Daily Blast July 14, 2014

New CA S.Ct. Opinion Re: Employee Commission Payments

The California Supreme Court issued an opinion in Peabody v. Time Warner Cable, Inc. (July 14, 2014, S204804) __ Cal.4th __, analyzing, at the request of the United States Court of Appeals for the Ninth Circuit, “whether an employer may attribute commission wages paid in one pay period to other pay periods in order to satisfy California’s compensation requirements.” (Slip opn., p. 1.) The Supreme Court held that “[whether] the minimum earnings prong is satisfied depends on the amount of wages actually paid in a pay period. An employer may not attribute wages paid in one pay period to a prior pay period to cure a shortfall.” (Id. at p. 7, italics in original.)

Plaintiff worked for Time Warner as a commissioned salesperson. (Slip opn., p. 1.) Plaintiff was paid the equivalent of $9.61 per hour, assuming a 40-hour work week. She received biweekly paychecks, which included hourly wages in every pay period and commission wages approximately every other pay period. Plaintiff sued Time Warner alleging various wage and hour violations. (Ibid.) Time Warner moved for summary judgment contending that plaintiff fell within California’s “commissioned employee” exemption. Although she earned less than one and one-half times the minimum wage, which the exemption requires, Time Warner argued that commissions should be reassigned from the biweekly pay periods in which they were paid to earlier pay periods. (Id. at p. 3.) Time Warner asserted that commissions should be attributed to the monthly pay period for which they were earned. Attributing the commission wages in this manner would satisfy the exemption’s minimum earnings prong. The district court agreed with Time Warner and granted summary judgment. (Ibid.)

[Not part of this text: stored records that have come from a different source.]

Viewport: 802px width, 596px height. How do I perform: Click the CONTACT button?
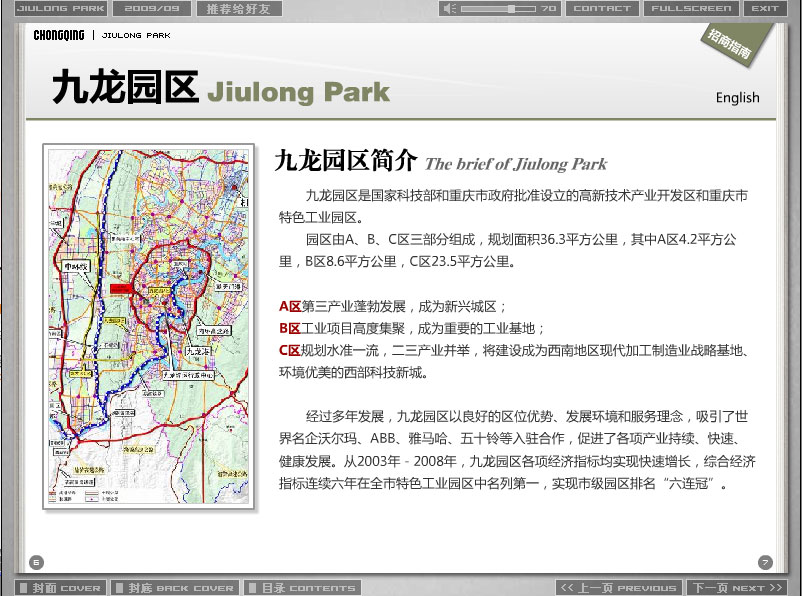click(602, 9)
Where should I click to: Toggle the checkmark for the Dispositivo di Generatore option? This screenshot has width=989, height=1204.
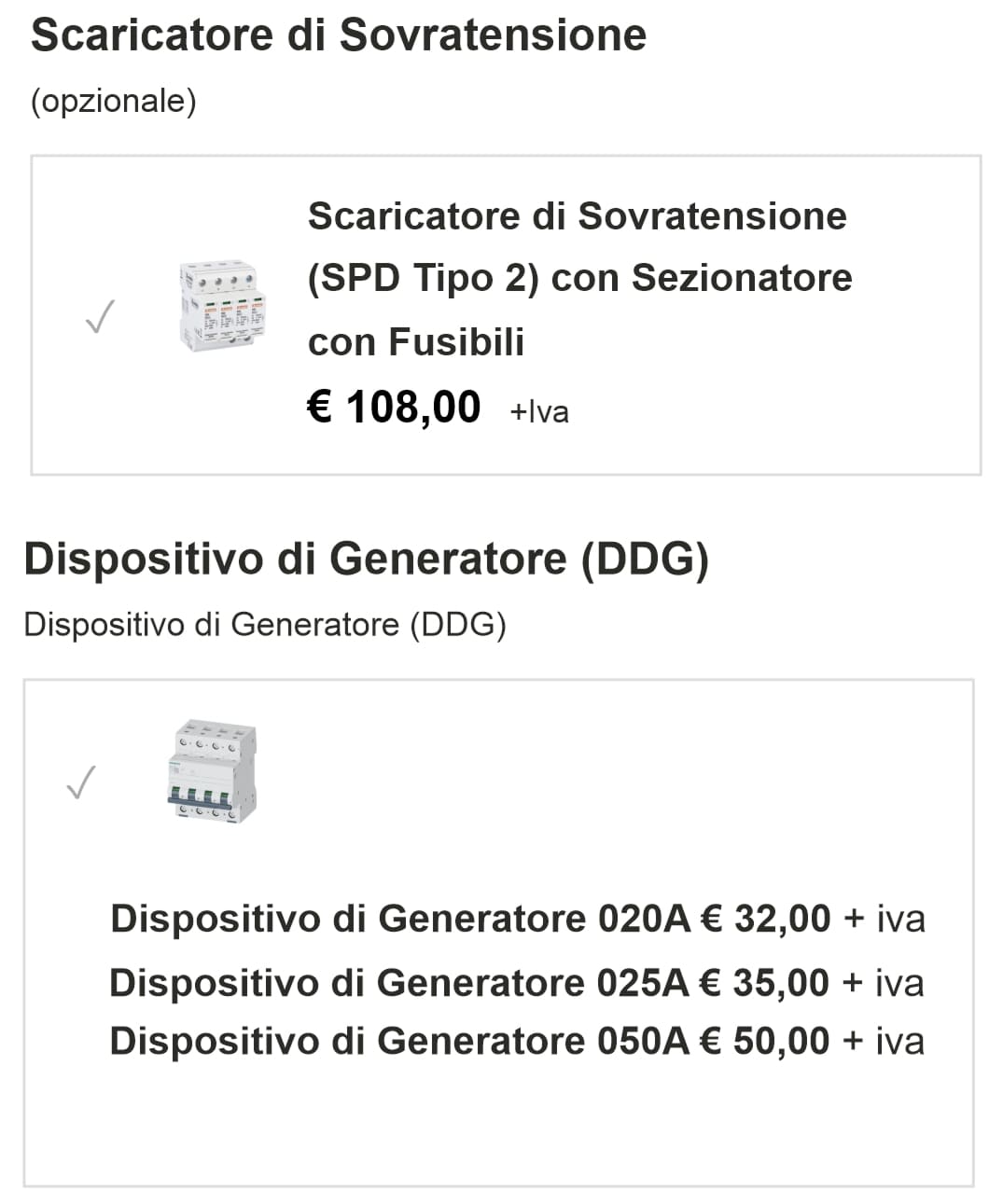(x=81, y=782)
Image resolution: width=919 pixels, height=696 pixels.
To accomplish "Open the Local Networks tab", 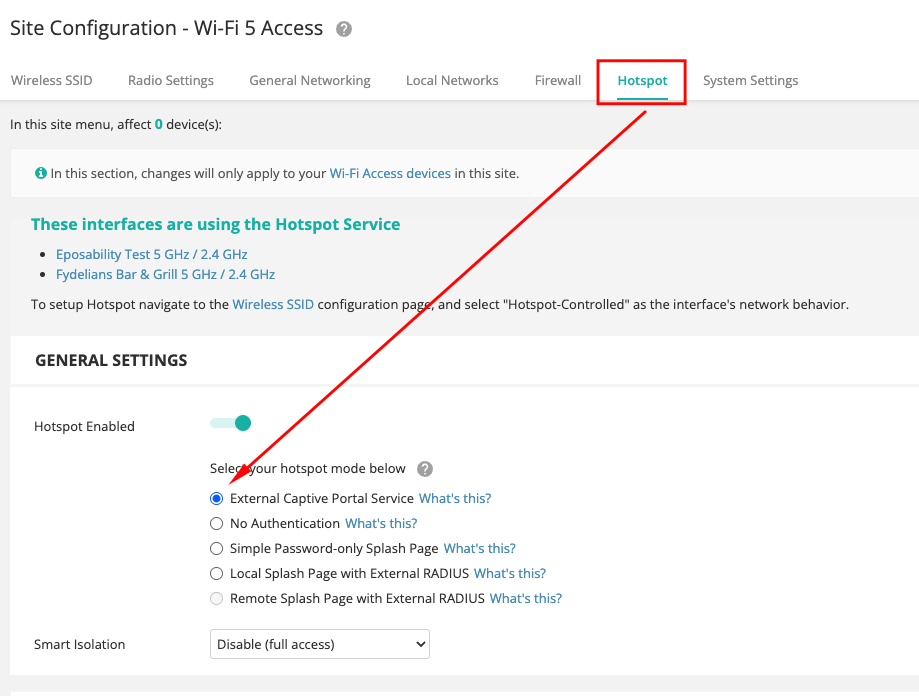I will 452,80.
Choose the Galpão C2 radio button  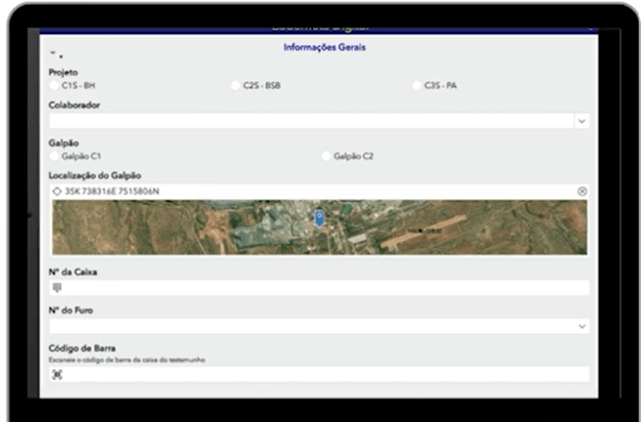tap(327, 156)

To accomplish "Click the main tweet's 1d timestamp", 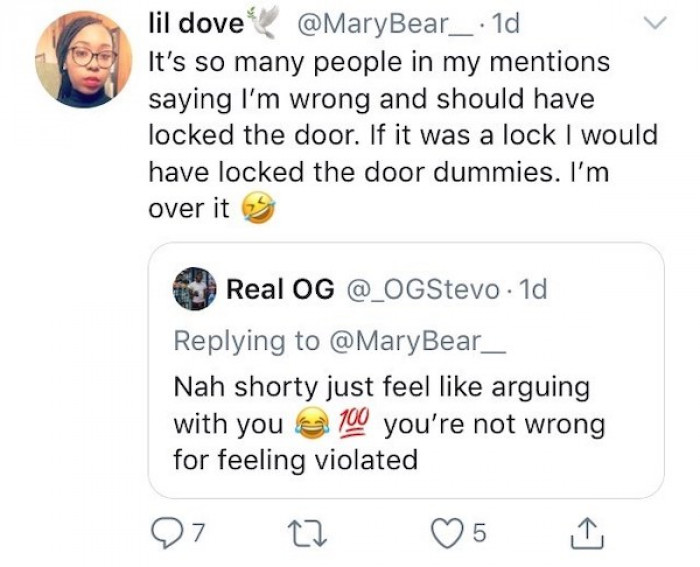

The Ninth Circuit asked the California Supreme Court for guidance regarding whether plaintiff’s commission could be allocated over the course of a month, or whether the commission must only be counted toward the pay period in which the commission were paid. (Slip opn., p. 4.) The Supreme Court strictly construed the commission exemption requirement, holding that “an employer satisfies the minimum earnings prong of the commissioned employee exemption only in those pay periods in which it actually pays the required minimum earnings. An employer may not satisfy the prong by reassigning wages from a different pay period.” (Id. at p. 9, italics in original.) The court reasoned that “[making] employers actually pay the required minimum amount of wages in each [biweekly] pay period mitigates the burden imposed by exempting employees from receiving overtime.” (Id. at p. 8.) Further, the court noted that its holding was consistent with the enforcement policies of the DLSE and with several Labor Code provisions, which altogether interpret overtime exemptions in favor of employees. (Ibid.)